Recently KEMET migrated that data warehouse from its own data center to Azure cloud service, but that had led to a deterioration of performance. Its business users were no longer able to get an up-to-date, accurate view of their inventory data, and that impacted their business efficiency.
KEMET was committed to its decision to retire its own data center, but needed a better cloud solution than Azure could provide.
Why KEMET Chose Oracle
KEMET learned from the experience with Azure that it is critical for the performance of its data warehouse that it has access to dedicated compute and storage infrastructure. Given that the sources for its data uploads are distributed geographically, it was also important that Kemet could optimize the network connectivity between these locations.
Oracle Cloud offers bare metal compute instances with attached NVMe solid state drives (SSD) that provide the performance and control that Kemet needs. Using Oracle Cloud FastConnect, Kemet could also implement an Oracle SD-WAN that satisfied its connectivity needs. Using Oracle Exadata Cloud Service consolidated transactional and data warehouse workloads for greater efficiency and performance and simplified support.
Results
Once KEMET migrated its data warehouse from Azure to Oracle Cloud Infrastructure and Oracle Exadata Cloud Service for increased performance, it realized 50% lower CPU consumption compared to the previous commodity servers on-premises. By implementing Oracle SD-WAN optimizations, the company was able to get a drastic improvement in performance (in batch job runs).

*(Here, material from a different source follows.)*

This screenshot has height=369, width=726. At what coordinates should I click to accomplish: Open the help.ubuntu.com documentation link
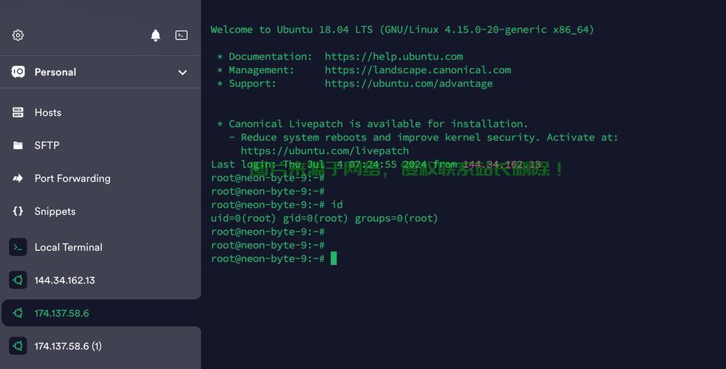393,57
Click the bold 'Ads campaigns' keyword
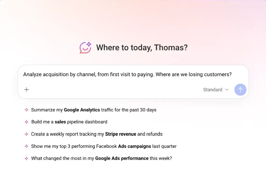266x196 pixels. 135,146
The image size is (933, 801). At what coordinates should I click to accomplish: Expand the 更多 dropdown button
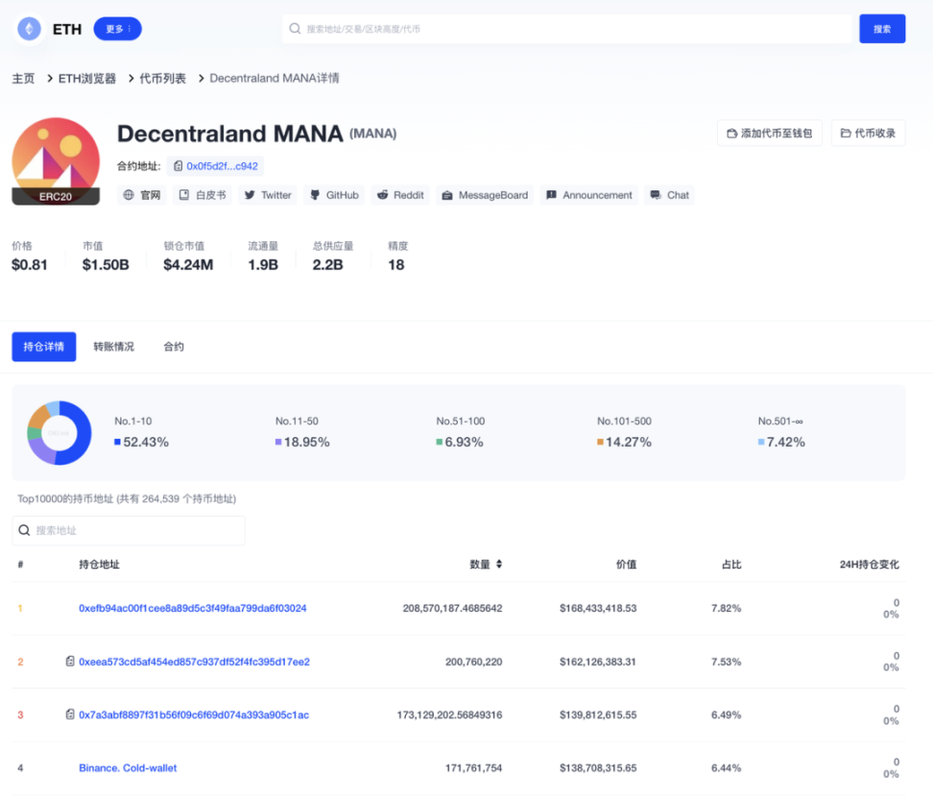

Kemet’s inventory load job, which took about 5.3 hours to run in Azure, completed in less than an hour in OCI.
Another job, which took about 12.5 hours to run in Azure, completed in less than 2.15 hours in OCI. Kemet’s overall BI batch job schedule run, which ran in 23.5 hours in Azure, now completed in only about 6 hours.
This performance was also better than what KEMET was getting from its own data center before the migration to Azure.
KEMET’s IT teams are now able to meet their SLAs.